Our magazine has always been something of a meditation on nature: the solitude within it, the divinity of soil, the necessity of the national parks, on apples, on birdsong, on green—all running through The Atlantic’s 159 years. Each generation, every century, someone is walking through the woods.

In 1981, Gretel Ehrlich brought to Atlantic readers the solace of open spaces in Wyoming. In 1937, Rachel Carson wrote an essay, “Undersea,” that became her first book, Under the Sea-Wind. John Burroughs camped with Teddy Roosevelt in 1906. Over and over again there was John Muir, father of American environmentalism, fathering in August 1897. Wilson Flagg listened to the birds in 1858. Ralph Waldo Emerson, who co-founded The Atlantic in 1857, covered country life and his friend Henry David Thoreau—the O.G. woods-walker, who wrote famously and quite literally on walking.

This month, the magazine features a Will Deresiewicz essay on Annie Dillard, the Pulitzer Prize-winning nature writer:

Dillard declared her arrival, at the age of 28—brash and bold and talented beyond belief—with Pilgrim at Tinker Creek (1974). The book was unabashed about its lineage.

An ardent young American takes to the woods, anchoring herself beside a water. Sojourning for many a season, she distills her experience down to a symbolic single year. “I propose to keep here,” she announces at the start of her account, “what Thoreau called ‘a meteorological journal of the mind.’” She scrutinizes nature with monastic patience and a microscopic eye. She delivers doctrine with the certainty of revelation and the arrogance (and agedness) of youth. She summons us to wake from dull routine. With flourishes of brass, she proclaims a new dawn.

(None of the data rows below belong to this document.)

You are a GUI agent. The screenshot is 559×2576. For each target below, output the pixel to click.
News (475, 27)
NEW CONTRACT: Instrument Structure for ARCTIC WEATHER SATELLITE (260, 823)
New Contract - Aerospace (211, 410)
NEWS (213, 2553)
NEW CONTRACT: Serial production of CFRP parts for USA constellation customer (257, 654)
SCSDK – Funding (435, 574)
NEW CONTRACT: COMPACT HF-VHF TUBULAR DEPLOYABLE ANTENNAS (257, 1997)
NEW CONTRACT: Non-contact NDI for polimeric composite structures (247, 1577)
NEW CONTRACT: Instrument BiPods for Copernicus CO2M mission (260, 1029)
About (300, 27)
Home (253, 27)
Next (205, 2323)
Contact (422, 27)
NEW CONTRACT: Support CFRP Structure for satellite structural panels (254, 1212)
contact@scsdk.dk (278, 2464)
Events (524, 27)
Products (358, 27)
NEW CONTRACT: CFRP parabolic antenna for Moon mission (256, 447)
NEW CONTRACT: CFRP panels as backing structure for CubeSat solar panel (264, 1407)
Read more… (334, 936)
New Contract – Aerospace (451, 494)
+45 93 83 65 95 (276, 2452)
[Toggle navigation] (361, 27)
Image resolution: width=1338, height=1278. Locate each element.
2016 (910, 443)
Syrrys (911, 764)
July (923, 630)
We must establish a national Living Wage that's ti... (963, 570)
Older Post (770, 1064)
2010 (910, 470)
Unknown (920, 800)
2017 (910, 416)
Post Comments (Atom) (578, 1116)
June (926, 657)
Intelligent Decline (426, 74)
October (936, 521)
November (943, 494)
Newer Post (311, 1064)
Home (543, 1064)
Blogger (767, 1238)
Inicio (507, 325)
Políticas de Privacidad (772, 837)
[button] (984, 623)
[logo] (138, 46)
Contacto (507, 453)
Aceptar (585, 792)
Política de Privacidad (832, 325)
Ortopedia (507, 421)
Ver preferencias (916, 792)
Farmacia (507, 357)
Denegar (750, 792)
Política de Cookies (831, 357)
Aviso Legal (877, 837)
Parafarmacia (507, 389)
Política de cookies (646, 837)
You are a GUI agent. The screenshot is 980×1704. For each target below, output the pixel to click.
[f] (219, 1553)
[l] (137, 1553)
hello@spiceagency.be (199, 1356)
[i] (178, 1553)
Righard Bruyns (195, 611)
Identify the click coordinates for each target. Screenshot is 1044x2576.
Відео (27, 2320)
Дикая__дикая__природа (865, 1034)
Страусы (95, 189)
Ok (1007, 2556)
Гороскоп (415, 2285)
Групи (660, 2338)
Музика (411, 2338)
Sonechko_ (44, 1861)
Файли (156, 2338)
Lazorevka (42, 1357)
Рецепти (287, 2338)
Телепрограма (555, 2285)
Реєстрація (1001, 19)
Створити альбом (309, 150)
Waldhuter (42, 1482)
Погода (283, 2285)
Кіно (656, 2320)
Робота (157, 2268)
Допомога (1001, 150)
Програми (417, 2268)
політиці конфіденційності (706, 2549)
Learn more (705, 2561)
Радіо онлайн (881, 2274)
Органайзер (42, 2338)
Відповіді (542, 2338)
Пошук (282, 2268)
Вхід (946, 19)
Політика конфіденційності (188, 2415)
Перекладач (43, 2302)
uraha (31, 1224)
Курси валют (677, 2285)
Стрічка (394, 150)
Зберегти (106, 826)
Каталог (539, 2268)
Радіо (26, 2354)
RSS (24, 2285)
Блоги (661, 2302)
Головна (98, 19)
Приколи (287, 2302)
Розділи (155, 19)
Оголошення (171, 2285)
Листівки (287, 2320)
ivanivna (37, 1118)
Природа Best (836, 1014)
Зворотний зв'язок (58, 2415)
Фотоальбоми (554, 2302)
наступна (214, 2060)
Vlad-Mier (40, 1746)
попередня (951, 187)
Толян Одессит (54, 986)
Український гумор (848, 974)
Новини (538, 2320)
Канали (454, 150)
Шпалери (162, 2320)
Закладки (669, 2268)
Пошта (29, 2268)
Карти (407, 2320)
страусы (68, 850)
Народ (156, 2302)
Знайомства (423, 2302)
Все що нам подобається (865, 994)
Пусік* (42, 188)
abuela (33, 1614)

Last February, also in The Atlantic, Diana Saverin named Dillard “Thoreau of the Suburbs,” explaining that when she wrote Pilgrim at Tinker Creek, Dillard didn’t think she could make a “Virginia housewife” marketable to a genre dominated by white men, so she edited her suburban life out of the book and replaced it with rural and solitary surroundings. Here’s Saverin:

[I]t wasn’t long before my copy of Pilgrim was nearly as tattered and broken as my Walden. When I found out about her Yale archive, I dove in without looking for anything in particular—maybe a few more lyrical passages and some answers to nosy questions, like what her parents had thought when she’d married her professor as a 20-year-old, why she’d divorced that husband, and how she’d met her new one. What I found, though, was evidence of her deliberate effort to join the ranks of American authors who had ventured alone into the wild.

But today Deresiewicz asks, “Where Have You Gone, Annie Dillard?” In 1973, a year before Pilgrim at Tinker Creek, she was here, in the pages of The Atlantic, walking:

The world has signed a pact with the devil; it had to. It is a covenant to which every thing, even every hydrogen atom, is bound. The terms are clear: if you want to live, you have to die; you cannot have mountains and creeks without space, and space is a beauty married to a blind man. The blind man is Freedom, or Time, and he does not go anywhere without his great dog Death. The world came into being with the signing of the contract. A scientist calls it the Second Law of Thermodynamics. A poet says, “The force that through the green fuse drives the flower/ Drives my green age.” This is what we know. The rest is gravy.